In the midst of a verdant forest, a young man and woman eagerly rush forward, their feet just reaching the edge of a fountain's basin. Putti frolic in the fountain's waters and billowing spray, and one of them offers a cup of the magical liquid for the young lovers to drink. The story of the Garden of Love, an allegory of the nature and progress of love that has its origins in the poetry of classical antiquity and the Middle Ages, centers on this Fountain of Love. The fountain brings forth the water in which Cupid dips his arrows or from which lovers drink and fall in love. In nearly every period, artists have painted this romantic motif. During the 1700s, artists came to treat the Fountain of Love almost as a genre subject, with lovers in contemporary dress flirting in a garden around a decorative fountain. With this version, Jean-Honoré Fragonard returned the allegory to its classical origins and imbued it with the thrilling rush of those first beguiling moments of love.

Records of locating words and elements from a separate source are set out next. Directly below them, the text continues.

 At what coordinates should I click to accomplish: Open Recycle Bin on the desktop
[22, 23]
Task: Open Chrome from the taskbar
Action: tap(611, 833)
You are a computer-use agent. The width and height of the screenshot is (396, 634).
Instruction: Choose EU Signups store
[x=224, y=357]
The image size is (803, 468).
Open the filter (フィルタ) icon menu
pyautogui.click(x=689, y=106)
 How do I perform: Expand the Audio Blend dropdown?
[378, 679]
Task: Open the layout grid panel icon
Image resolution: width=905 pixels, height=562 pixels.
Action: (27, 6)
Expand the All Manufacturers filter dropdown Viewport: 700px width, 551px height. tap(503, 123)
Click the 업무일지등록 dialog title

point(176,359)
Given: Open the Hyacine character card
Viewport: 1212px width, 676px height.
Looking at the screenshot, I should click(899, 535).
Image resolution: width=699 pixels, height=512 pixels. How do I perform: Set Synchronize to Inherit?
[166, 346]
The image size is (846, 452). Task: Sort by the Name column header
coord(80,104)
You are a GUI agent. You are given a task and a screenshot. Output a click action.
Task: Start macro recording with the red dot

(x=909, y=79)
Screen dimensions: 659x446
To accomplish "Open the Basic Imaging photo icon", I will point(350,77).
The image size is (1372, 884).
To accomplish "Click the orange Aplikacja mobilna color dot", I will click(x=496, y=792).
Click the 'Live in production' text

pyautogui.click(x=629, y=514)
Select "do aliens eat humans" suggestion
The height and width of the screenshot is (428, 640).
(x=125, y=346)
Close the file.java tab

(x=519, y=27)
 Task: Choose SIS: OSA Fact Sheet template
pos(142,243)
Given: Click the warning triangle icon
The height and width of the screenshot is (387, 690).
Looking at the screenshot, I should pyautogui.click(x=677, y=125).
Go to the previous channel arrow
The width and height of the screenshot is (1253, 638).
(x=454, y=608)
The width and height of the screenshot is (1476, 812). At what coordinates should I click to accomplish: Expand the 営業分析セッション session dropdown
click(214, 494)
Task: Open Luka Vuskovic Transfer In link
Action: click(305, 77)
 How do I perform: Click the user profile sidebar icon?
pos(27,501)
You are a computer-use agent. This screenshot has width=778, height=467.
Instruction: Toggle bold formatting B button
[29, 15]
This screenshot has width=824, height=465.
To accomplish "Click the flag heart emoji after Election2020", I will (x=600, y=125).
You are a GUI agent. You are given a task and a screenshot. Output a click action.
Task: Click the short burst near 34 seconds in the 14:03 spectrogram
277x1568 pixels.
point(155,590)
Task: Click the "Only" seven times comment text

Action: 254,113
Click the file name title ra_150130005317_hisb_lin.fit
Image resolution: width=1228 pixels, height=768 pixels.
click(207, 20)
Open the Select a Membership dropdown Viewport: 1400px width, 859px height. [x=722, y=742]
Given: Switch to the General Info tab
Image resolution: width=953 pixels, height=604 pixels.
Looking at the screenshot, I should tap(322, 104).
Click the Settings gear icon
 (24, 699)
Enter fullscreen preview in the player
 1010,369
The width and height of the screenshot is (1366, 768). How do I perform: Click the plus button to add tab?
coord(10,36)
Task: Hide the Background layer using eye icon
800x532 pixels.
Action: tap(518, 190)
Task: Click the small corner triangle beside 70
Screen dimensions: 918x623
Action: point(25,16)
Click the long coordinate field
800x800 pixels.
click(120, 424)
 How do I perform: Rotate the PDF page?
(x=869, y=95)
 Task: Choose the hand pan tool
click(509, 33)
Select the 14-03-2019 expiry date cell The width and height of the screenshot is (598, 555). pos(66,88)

The quintessential Rococo artist, Fragonard responded to the Neoclassical movement in an extremely inventive manner, adding a soft, steamy atmosphere to his cameo-like figures.


Jean-Honoré Fragonard painted two versions of 'The Fountain of Love' around 1785. One version of this iconic image was part of the Wallace Collection bequest, London, in 1897; the other was rediscovered in the United States in 1996, and subsequently acquired by the J. Paul Getty Museum, Los Angeles.


The Wallace Collection painting has now been cleaned and restored by Mark Leonard, visiting conservator from the Getty Museum. Comprehensive technical study of the two versions was carried out when the paintings were brought together in the National Gallery, and yielded much new information about Fragonard’s radically different technique for each work, elucidating their evolution and relationship.